Given passage
We are fully leaved out here and fortunately no black flies in these parts. They can make being outdoors miserable.


----------



## bag of hammers (May 12, 2014)

begreen said:


> They can make being outdoors miserable.



Yep - the black flies and mosquitoes sure do put a damper on the outside time.  We were killing mosquitoes last hear right through into mid-November.  There was no break.  I sense another year of the same, with all the ground water and pretty much consistent rain so far preventing things from drying up, they'll be breeding like crazy.


----------



## Warm_in_NH (May 12, 2014)

First time enjoying a dinner on the porch that was full of splits a month ago. Ahhhhh. It's about time.


----------



## BrotherBart (May 12, 2014)

88 today and 71 with 89% humidity now at ten pm. Think I will pass on a fire tonight. Supposed to heat up tomorrow. 

Trees are all leaved out and a high wind came through this afternoon. The leaf bud junk falling from the trees looked like a blizzard in progress. First time I have ever witnessed that and don't even want to see what is in the gutters now.


----------



## begreen (May 12, 2014)

So true. Our English elm just dumped a truck load of seed pods. No thanks!


----------



## MishMouse (May 13, 2014)

The past few days the weather was 30's and 40's with rain and no sun in sight, wife re-lit the stove today.


----------



## begreen (May 13, 2014)

We've got a big high pressure system over us now, very nice weather. We'll send it over to you soon.


----------



## Ashful (May 13, 2014)

Nothing but rain in our forecast for the near future:


----------



## Seasoned Oak (May 13, 2014)

86 today   Yikes  84 yesterday.   Cooler next week 60s-70 .  this is tornado (for some)and thunderstorm weather.


----------



## WiscWoody (May 13, 2014)

Frost warnings for the next four nights with a few nights going down into the high 20's. I'm bringing more wood in to burn.


----------



## WiscWoody (May 13, 2014)

Joful said:


> Just found this depressing photo sis' took of my house about three months ago.  Glad that's over.
> 
> View attachment 132931
> 
> ...

Short exercise A
Repeat the stretch of the weather thread from "Frost warnings for" through "Glad that's over.", switching "Frost warnings" to "Freeze warnings".
Short exercise B
Pick up the spring weather thread after its last line and continue it.

Data section
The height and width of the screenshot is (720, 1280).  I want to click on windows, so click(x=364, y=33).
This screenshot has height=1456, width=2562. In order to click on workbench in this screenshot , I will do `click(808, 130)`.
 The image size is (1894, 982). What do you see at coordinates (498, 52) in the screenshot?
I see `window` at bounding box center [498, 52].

Reply A
Freeze warnings for the next four nights with a few nights going down into the high 20's. I'm bringing more wood in to burn.


----------



## WiscWoody (May 13, 2014)

Joful said:


> Just found this depressing photo sis' took of my house about three months ago.  Glad that's over.

Reply B
When you said that your house was old and drafty I pictured something else than what I see for your place! Nice home and front yard! Drafts can be sealed. Is the garage to the right?


----------



## Ashful (May 13, 2014)

WiscWoody said:


> Drafts can be sealed. Is the garage to the right?


Yep... been working on sealing a lot of those drafts, although with 26 windows and 3 doors ca.1773, there's a limit to how good it can get.

Not the first time the garage question has come up... so I saved this.    There is a two-car attached garage, shown as the red outline shown on the 1990's addition, roughly 680 sq.ft. according to the tax man although I measure it at only 625 sq.ft. interior.


----------



## yooperdave (May 14, 2014)

Just fired up a few minutes ago.  As I walked across the wood deck, the moisture on top of it had frozen and was nothing but ice.
Was up in the Houghton Michigan area this past weekend and was surprised to see snow cover was still in some parts of the woods...to the tune of near two feet!  And of course you cold still see ice on the big Lake Superior.  The shore line was clear of ice, but you could see ice a few miles out.
So-not done burning yet.


----------



## Warm_in_NH (May 14, 2014)

Thought I needed a fire last night to take the chill off. 40 outside,  53 inside.  Worked great for a couple hours. 

Woke up just after midnight threw windows open and turned the ceiling fan up a speed, way too warm.

Guess I'll just grab a blanket next time.


----------



## WiscWoody (May 14, 2014)

Warm_in_NH said:


> Thought I needed a fire last night to take the chill off. 40 outside,  53 inside.


Did you mean to say 63 inside? If it was 53 in and 40 out I could build a pretty big fire and not overheat the house unless maybe the outside temp shot up fast with the sunrise. I got up this morning and it was 59 in and 35 out and 500 on the stove top, lol


----------



## WiscWoody (May 14, 2014)

Joful said:


> Yep... been working on sealing a lot of those drafts, although with 26 windows and 3 doors ca.1773, there's a limit to how good it can get.
> 
> View attachment 133027



So for historical sake you wouldn't put better performing windows in the 18th and 19th century sections? They must make something that has the period look to them?


----------



## Warm_in_NH (May 14, 2014)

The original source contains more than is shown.